Scientific classification
- Kingdom: Animalia
- Phylum: Mollusca
- Class: Cephalopoda
- Order: Sepiolida
- Family: Sepiolidae
- Subfamily: Rossiinae
- Genus: Rossia
- Species: R. moelleri
- Binomial name: Rossia moelleri Steenstrup, 1856

= Rossia moelleri =

- Authority: Steenstrup, 1856
- Conservation status: LC

Species of mollusc

Rossia moelleri is a species of bobtail squid native to the northern Atlantic Ocean and the Arctic Ocean, eastward to the Laptev Sea and westward to Amundsen Bay. It occurs off western and north-eastern Greenland, north-eastern Canada, Labrador, Spitsbergen, Jan Mayen, and in the Kara Sea. R. moelleri lives at depths from 17 to 250 m.

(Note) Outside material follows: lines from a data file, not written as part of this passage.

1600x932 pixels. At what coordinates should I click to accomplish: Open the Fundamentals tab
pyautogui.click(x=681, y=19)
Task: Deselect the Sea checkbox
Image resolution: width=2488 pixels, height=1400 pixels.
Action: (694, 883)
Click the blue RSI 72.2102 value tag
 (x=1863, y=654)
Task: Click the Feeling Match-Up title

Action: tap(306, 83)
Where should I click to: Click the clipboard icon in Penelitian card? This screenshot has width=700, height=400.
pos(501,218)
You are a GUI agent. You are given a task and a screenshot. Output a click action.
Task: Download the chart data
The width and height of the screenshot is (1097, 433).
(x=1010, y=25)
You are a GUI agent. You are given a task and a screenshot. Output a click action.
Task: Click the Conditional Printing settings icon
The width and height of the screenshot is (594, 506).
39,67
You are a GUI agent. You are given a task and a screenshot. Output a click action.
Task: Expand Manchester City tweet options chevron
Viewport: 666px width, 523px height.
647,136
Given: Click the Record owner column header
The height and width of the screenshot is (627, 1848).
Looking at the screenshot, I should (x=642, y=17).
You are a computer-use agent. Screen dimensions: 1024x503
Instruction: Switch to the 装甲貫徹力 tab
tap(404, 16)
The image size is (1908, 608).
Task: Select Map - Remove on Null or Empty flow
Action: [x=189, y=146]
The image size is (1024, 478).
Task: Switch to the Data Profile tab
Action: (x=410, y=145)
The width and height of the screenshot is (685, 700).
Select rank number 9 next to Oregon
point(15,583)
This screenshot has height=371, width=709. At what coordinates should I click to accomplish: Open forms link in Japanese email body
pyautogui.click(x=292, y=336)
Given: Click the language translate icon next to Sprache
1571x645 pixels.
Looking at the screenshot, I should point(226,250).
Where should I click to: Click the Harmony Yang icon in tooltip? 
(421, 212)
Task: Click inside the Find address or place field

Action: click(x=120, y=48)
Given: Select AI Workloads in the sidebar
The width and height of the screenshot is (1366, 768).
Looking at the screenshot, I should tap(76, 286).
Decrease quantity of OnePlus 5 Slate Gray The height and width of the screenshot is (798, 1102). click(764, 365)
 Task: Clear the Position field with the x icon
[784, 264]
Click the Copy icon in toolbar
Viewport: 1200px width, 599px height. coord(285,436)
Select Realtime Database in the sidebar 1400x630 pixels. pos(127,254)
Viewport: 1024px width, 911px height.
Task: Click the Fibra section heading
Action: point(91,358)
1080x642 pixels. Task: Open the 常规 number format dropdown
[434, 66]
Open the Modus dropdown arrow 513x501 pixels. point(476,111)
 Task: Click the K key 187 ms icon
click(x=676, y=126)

R. moelleri grows to 50 mm in mantle length.

In Norwegian waters, R. moelleri is preyed upon by haddock (Melanogrammus aeglefinus) and Atlantic cod (Gadus morhua).

The type specimen was collected off Greenland. It was originally deposited at the Zoologisk Museum of Kobenhavns Universitet in Copenhagen, but is no longer extant.